**EXERCISE INPUT:**

▼

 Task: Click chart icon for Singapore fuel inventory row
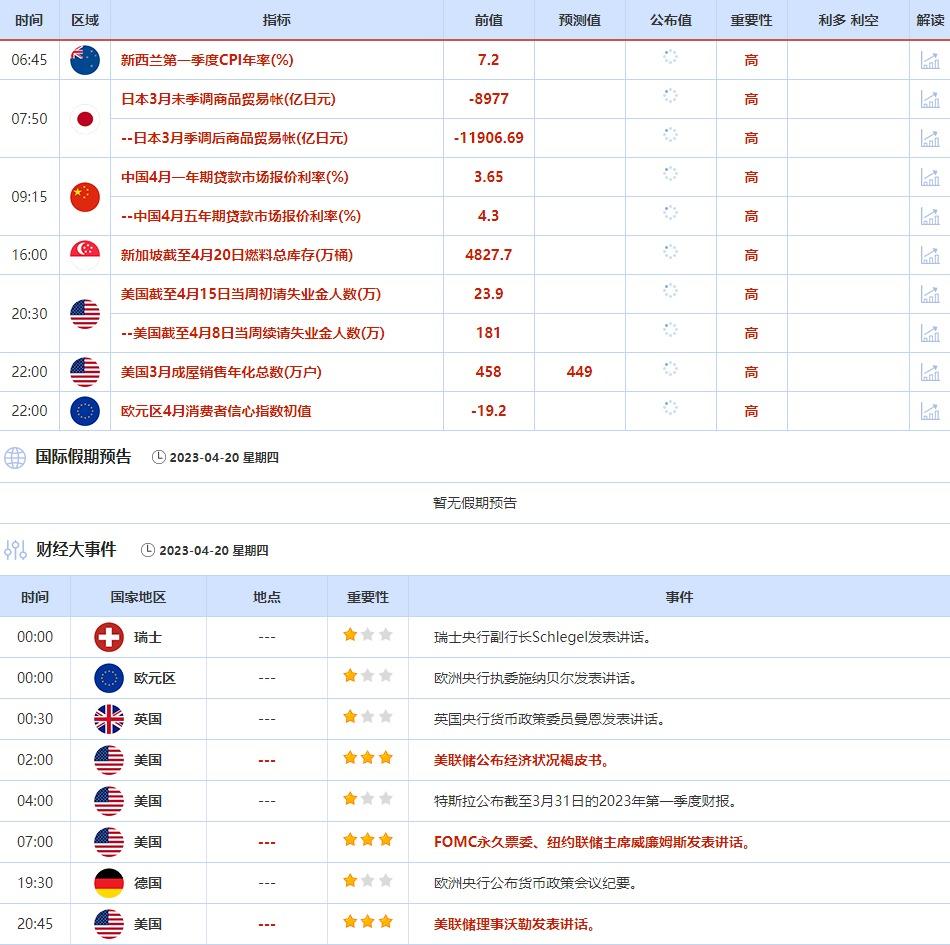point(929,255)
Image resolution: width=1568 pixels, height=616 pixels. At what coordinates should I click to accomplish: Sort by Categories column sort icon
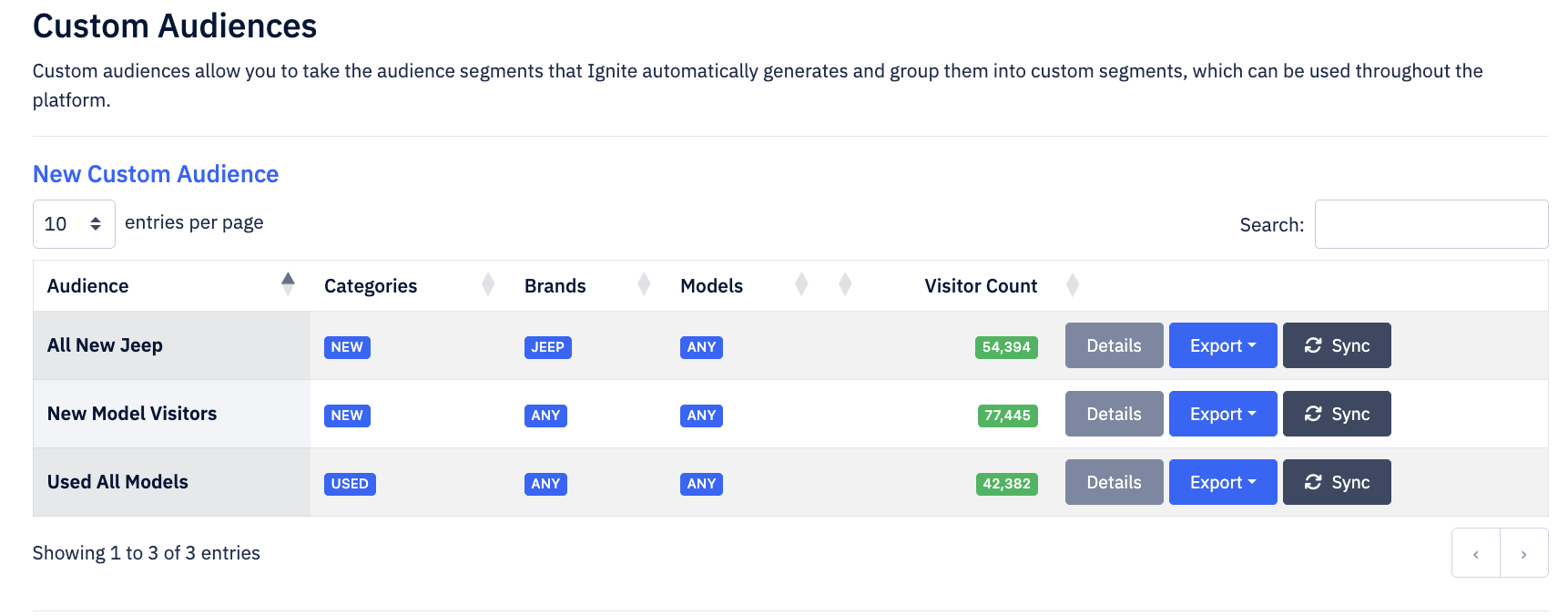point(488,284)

▲
▼

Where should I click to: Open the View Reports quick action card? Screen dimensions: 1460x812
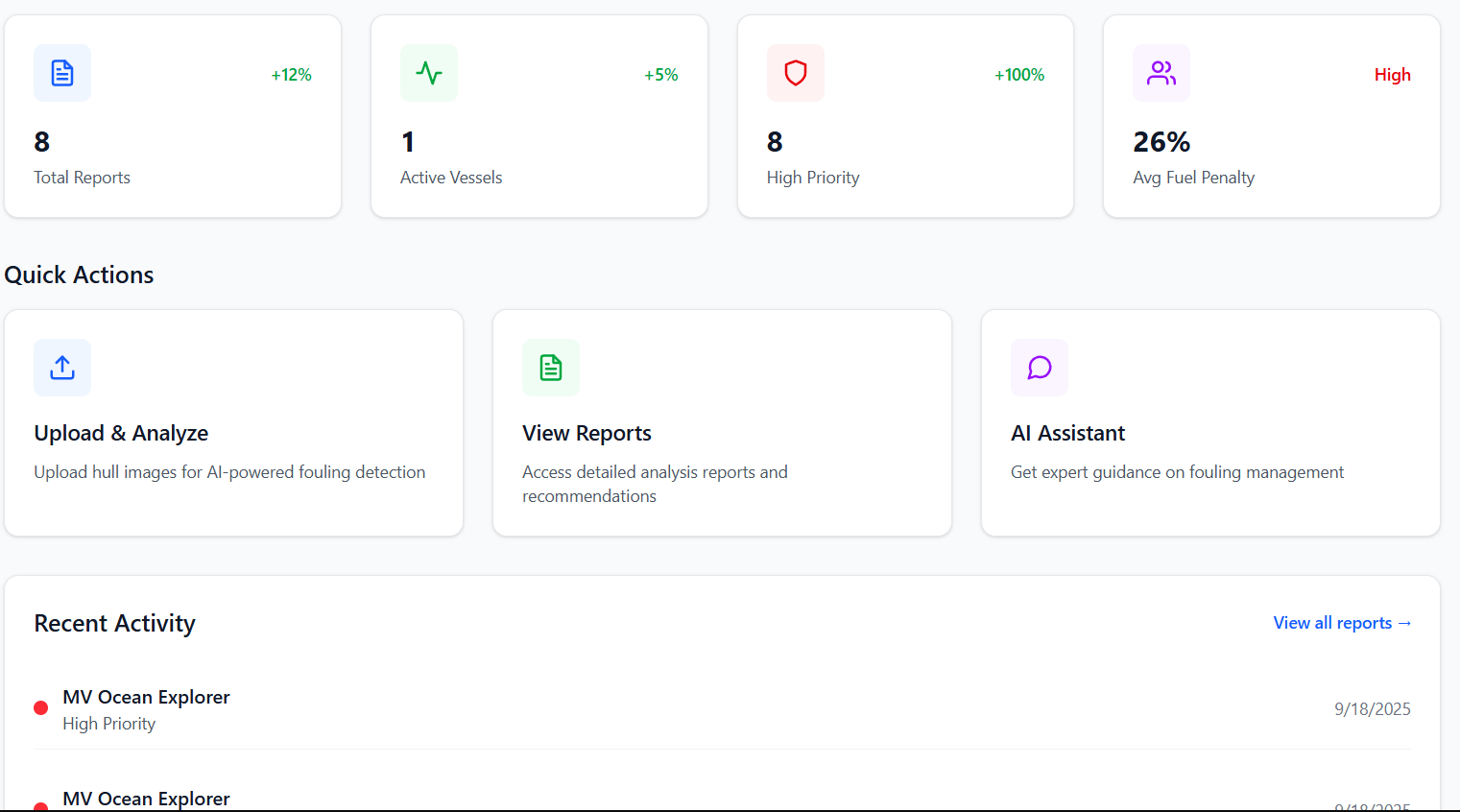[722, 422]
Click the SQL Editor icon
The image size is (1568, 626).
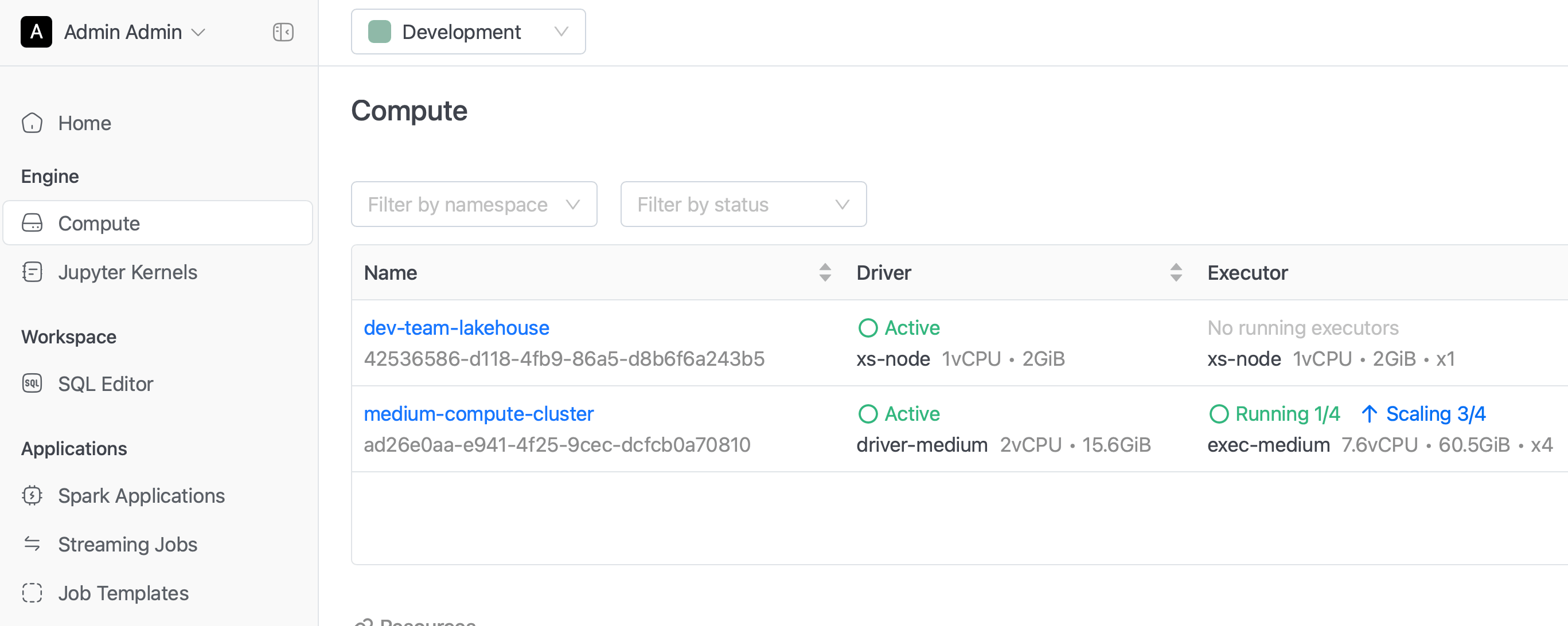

▲
▼

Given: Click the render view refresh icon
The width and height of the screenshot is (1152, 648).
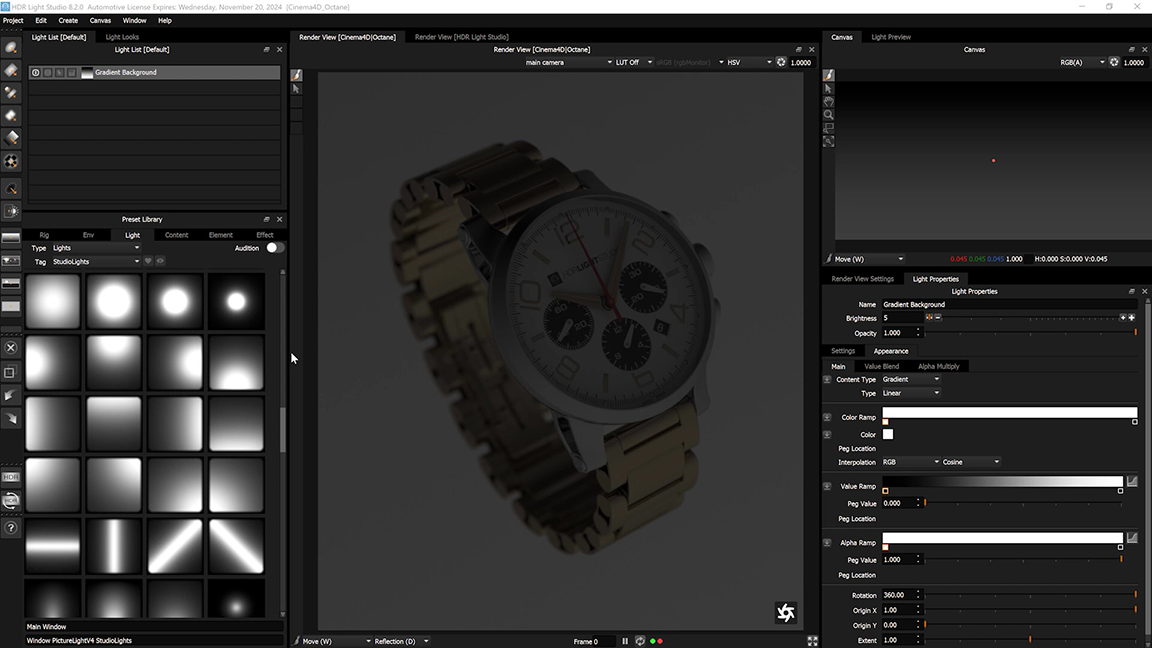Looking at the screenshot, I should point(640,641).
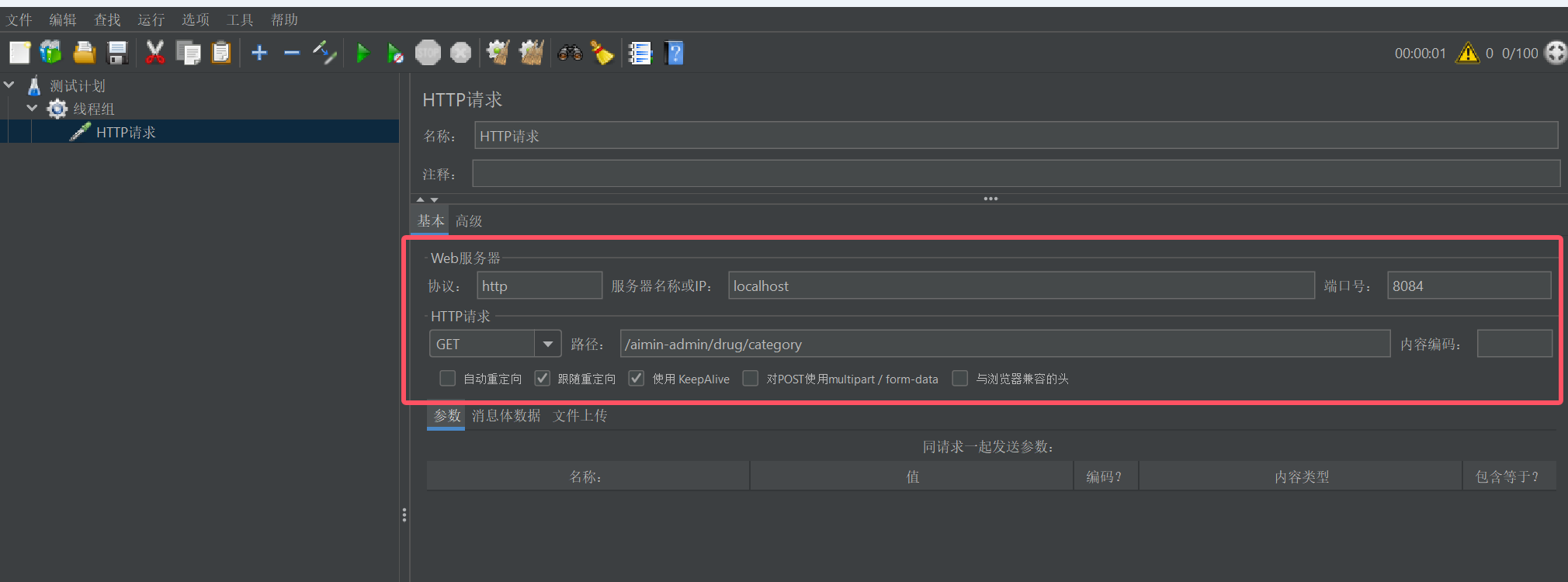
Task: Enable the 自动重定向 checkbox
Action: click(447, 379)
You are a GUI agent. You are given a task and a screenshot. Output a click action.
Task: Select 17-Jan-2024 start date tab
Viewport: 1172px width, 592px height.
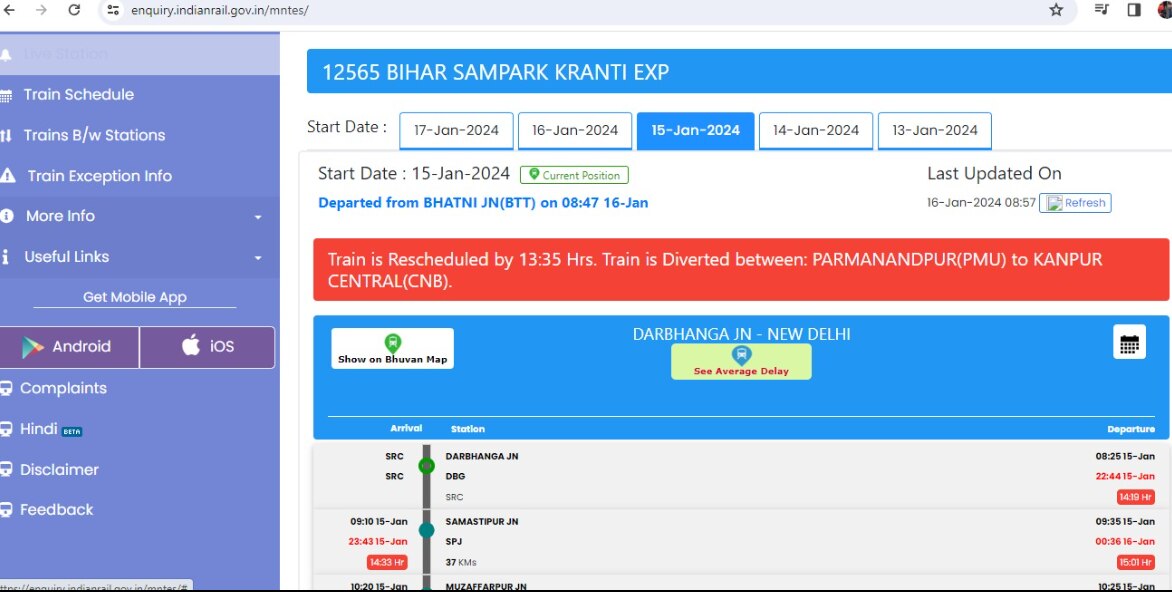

▲

**PROBLEM TO SOLVE:** Beginning at the line with "Click the SQL Editor icon" and ending at the line with "The image size is (1568, 626).", reproduce each line of the data above exactly, and add no other lines.

**EXPECTED ANSWER:**
Click the SQL Editor icon
The image size is (1568, 626).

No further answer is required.